# MATERIAL FOR THIS EXERCISE
________
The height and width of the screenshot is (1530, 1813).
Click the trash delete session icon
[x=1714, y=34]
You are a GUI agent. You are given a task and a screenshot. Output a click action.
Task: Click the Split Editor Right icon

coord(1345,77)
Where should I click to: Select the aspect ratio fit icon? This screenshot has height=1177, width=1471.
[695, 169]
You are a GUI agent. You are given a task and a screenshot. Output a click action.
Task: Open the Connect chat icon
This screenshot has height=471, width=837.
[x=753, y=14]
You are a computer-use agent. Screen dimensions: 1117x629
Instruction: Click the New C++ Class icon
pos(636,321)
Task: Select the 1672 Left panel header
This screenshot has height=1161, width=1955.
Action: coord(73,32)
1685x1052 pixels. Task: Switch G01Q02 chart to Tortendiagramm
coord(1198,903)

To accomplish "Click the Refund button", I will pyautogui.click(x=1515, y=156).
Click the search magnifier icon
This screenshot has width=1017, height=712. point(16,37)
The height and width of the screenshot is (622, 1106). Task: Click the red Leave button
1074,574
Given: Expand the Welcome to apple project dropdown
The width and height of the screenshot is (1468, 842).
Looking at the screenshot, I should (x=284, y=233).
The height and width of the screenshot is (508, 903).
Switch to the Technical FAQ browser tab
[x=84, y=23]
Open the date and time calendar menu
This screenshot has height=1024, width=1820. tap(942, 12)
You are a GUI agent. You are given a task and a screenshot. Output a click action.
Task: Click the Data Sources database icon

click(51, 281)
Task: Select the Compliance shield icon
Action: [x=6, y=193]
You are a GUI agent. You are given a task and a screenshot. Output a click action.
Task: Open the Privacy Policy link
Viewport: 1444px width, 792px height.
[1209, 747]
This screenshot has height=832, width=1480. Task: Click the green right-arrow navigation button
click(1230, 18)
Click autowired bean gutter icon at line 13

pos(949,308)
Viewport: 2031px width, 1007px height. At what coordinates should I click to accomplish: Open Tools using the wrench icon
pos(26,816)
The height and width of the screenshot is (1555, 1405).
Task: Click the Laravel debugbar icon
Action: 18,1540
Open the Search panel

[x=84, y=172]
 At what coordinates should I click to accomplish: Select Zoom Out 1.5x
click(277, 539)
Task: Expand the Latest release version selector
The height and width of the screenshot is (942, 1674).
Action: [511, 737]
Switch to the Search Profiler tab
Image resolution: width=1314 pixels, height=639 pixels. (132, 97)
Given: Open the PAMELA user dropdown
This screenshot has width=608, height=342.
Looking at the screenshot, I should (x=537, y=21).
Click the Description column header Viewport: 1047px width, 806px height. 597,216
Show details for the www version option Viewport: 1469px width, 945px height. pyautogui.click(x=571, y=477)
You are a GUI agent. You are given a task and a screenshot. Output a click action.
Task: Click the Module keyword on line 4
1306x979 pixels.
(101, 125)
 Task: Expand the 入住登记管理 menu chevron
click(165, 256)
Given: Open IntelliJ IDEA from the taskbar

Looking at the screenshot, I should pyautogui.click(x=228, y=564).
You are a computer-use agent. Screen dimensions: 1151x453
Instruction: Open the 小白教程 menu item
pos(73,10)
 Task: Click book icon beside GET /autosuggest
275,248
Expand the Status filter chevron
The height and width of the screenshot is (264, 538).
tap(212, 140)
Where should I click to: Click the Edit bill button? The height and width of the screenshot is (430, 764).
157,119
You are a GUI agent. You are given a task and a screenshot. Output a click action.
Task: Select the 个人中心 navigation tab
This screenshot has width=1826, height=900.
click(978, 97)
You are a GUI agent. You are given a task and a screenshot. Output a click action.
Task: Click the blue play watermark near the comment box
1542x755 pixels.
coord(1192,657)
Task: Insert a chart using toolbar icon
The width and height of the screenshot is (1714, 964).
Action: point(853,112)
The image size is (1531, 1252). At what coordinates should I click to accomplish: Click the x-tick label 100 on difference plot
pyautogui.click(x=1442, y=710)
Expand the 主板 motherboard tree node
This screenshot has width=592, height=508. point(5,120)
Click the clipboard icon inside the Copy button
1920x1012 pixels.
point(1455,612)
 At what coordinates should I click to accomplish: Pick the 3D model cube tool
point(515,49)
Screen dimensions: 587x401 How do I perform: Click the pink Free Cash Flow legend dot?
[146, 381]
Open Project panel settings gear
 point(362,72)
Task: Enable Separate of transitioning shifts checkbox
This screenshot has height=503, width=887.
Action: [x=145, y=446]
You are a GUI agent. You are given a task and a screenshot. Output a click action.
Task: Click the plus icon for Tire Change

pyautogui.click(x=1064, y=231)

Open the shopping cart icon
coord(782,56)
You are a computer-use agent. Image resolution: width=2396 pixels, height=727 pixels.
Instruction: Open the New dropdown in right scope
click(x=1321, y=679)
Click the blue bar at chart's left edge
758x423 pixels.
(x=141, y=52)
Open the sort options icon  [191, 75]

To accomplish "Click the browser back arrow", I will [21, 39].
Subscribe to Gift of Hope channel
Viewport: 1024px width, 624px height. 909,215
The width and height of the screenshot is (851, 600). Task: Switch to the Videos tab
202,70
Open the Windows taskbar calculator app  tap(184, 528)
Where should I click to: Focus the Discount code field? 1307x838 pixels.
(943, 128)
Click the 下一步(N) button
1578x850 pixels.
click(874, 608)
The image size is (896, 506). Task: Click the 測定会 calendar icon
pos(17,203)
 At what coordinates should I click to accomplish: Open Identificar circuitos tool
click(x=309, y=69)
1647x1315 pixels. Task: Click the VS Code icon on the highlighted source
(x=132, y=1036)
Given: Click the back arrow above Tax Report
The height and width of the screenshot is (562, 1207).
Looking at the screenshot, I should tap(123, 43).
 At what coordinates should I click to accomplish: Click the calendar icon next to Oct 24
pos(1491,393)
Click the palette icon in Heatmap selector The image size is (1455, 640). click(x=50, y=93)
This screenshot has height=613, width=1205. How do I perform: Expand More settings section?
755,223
________
# PROBLEM
Pull every line containing "will" from the entries above and copy it.

# RESPONSE TO THIS TASK
To accomplish "Click the Refund button", I will pyautogui.click(x=1515, y=156).
To accomplish "Click the browser back arrow", I will [21, 39].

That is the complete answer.